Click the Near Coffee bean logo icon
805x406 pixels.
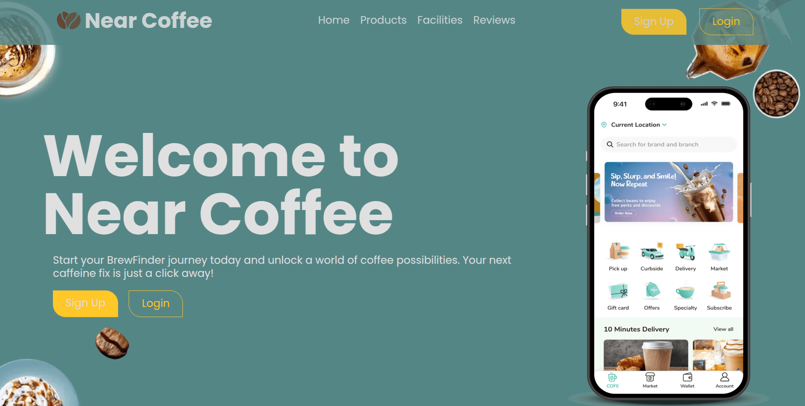[69, 20]
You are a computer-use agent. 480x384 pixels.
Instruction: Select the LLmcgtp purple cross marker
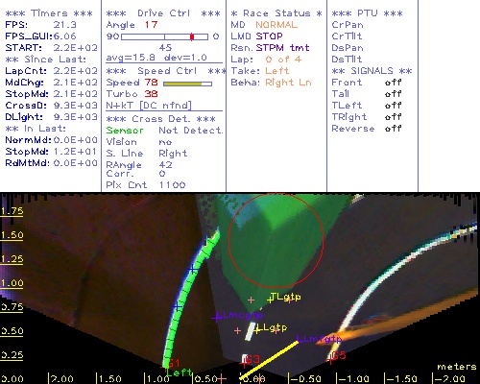click(x=217, y=317)
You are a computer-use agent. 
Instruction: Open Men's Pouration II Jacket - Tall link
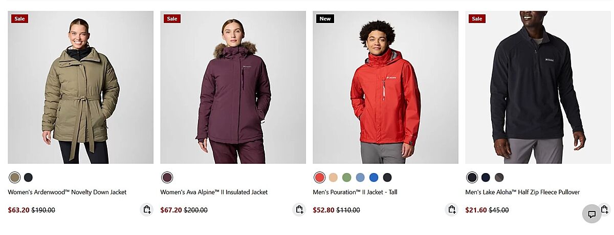(355, 193)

####################

[How to complete this task]: Transcribe every record above exactly as written, leaving out any pictures.

[Reply]:
Click the Near Coffee bean logo icon
805x406 pixels.
[69, 20]
You are a computer-use agent. 480x384 pixels.
Instruction: Select the LLmcgtp purple cross marker
click(x=217, y=317)
You are a computer-use agent. 
Instruction: Open Men's Pouration II Jacket - Tall link
(355, 193)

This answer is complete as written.